## GOAL
Quote the records verbatim, starting with the line that contains "Grab the trading panel drag handle dots" and ending with the line that contains "Task: Collapse the", both lines included.

## RECORDS PROVIDED
= = = = =

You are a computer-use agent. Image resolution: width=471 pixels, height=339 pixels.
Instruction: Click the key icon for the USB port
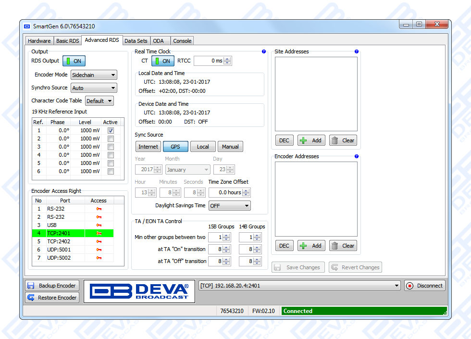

= = = = =

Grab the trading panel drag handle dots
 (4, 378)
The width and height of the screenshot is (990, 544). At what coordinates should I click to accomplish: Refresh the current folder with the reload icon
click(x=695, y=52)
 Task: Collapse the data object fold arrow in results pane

= = = = =

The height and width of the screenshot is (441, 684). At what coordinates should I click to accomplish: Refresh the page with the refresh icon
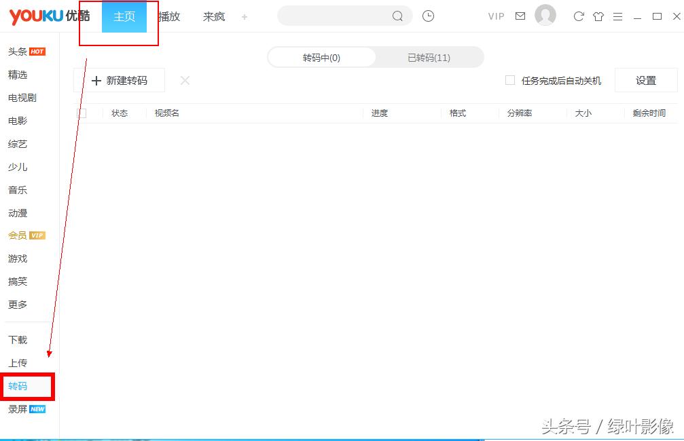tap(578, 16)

= = = = =

## RESULT OF THE TASK
Grab the trading panel drag handle dots
 (4, 378)
The width and height of the screenshot is (990, 544). At what coordinates should I click to accomplish: Refresh the current folder with the reload icon
click(x=695, y=52)
 Task: Collapse the data object fold arrow in results pane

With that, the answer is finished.